The recent Dreamforce conference (i.e, salesforce.com’s extravaganza) focused attention on “the social enterprise” or, more generally, enterprises’ uses of social technology. salesforce is evidently serious about this push, with development/acquisition investment (e.g. Chatter, Radian 6), marketing focus (e.g. much of Dreamforce) and sales effort (Mark Benioff says he got thrown out of a CIO’s office because he wouldn’t stop talking about the “social” subject) all aligned.
It’s a cool story, and worthy of attention. But I’d like to step back and remind us that there are numerous different ways to use social technology in the enterprise, which probably shouldn’t be confused with each other. And then I’d like to discuss one area of social technology that’s relatively new to me: integration between social and operational applications.
Suppose we split up social technology use cases by saying it can help you:
- Communicate and collaborate internally …
- … and also with small groups of outsiders, such as your supply chain.
- Observe, listen to, and interact with consumers (and the world at large).
The biggest buzz, of course, is around social technology that reaches out to the buying public or world at large. You can use social technology to:
- Observe and listen to consumers — i.e., classic Voice of the Customer/Voice of the Market text analytics.
- Publish to consumers, influencers, etc., via blogging, broadcast-oriented Twitter, and other social media, or go even further and …
- … communicate with consumers interactively, whether through loosely-structured interaction (e.g. Twitter), or in the more structured ways that Attensity and others provide.
I support all that, and indeed participate ferociously myself. But for now, let’s move on.
On the internal collaboration/communication side, I’d say:
- Any communication tool useful for communicating with the public may be valuable internally as well — portals, blogs, Twitter-imitators, and so on.
- Pure email “push” may not always be the best tool for point-to-point internal communication.
- Text analytics on internal communication can have a variety of uses, e.g:
- Compliance (yet another privacy intrusion, but sometimes a legitimate one).
- Internal expert-finding. (In principle, this is the traditional genuine benefit of elaborate “knowledge management” implementations, but without the burdens of traditional knowledge management. In practice, that didn’t work out so great for Tacit Software.)
- Project management.
That all gives plenty of scope for useful adoption, on both the email-replacement and text-analytic sides. But again, let’s keep going.
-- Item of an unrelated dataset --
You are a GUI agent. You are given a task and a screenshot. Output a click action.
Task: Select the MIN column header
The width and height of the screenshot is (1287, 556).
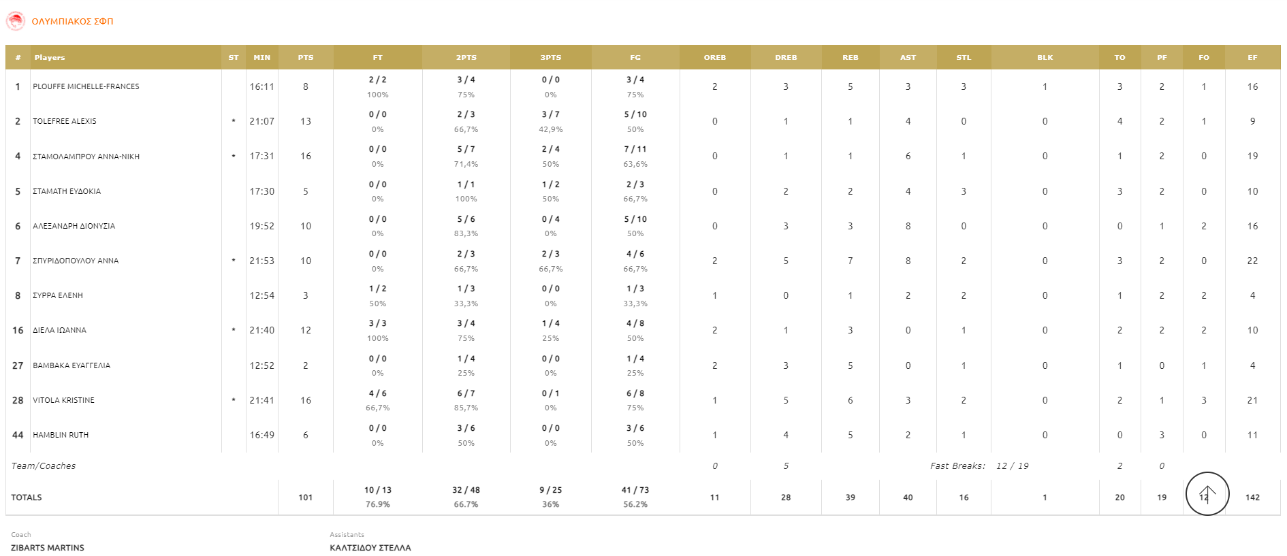[x=261, y=58]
The relatively new to me — notwithstanding the “portals” link above — part of the social technology story is integration between social and operational applications. While at Dreamforce, I talked with two manufacturing application SaaS vendors — Kenandy and Rootstock Software. In both cases I asked “So what are you doing that’s an advance over where MRP was 20 years ago?” In both cases the main answer was “Now users can use social technology to track and communicate about particular orders or issues.”
*MRP stood for “Material Requirements Planning” and then “Manufacturing Resources Planning”, and is essentially the forerunner of ERP. By “Kenandy” I specifically mean Kenandy’s founder — ASK Computer Systems founder and thus MRP legend Sandy Kurtzig.
Good point. Of course, it can be generalized; one can communicate and collaborate around almost any kind of business process. I’ve mentioned this before in analytic contexts; it’s an important concept on the monitoring-oriented side of business intelligence and — if Oliver Ratzesberger is to be believed — in investigative analytics as well. But the operational side may actually be more important.
Some things one does in the business world actually involve using one’s body, from manufacturing products to repairing power stations to standing in a store and serving customers. Most of the rest fits into one or more of three buckets:
- Creating (a product, a marketing plan, a marketing document, a compensation plan, a program for internal use, an analytic insight, …)
- Relating (to an employee, a sales prospect, a reporter, …)
- Participating in a fairly routine business process (data entry, accounting, mortgage approval, parts ordering, …)
And why can’t we just automate those routine business processes away? Because there’s so often a need for manual intervention. And when there’s a need for manual intervention, there’s usually also an element of communicating with other people. This is almost always true in cases of trouble-shooting or exception-handling (an order is late, a system is down, the automated result violates common sense). It may be present in other cases as well (the new account calls for a personal thank you note, the food order needs to be annotated with special requests). General email is commonly an awkward medium for these communications; automated messages are worse. Newer social technologies, however, have the potential to do much better.
So what do you think? Have I drunk too much Kool-Aid, or is this stuff for real?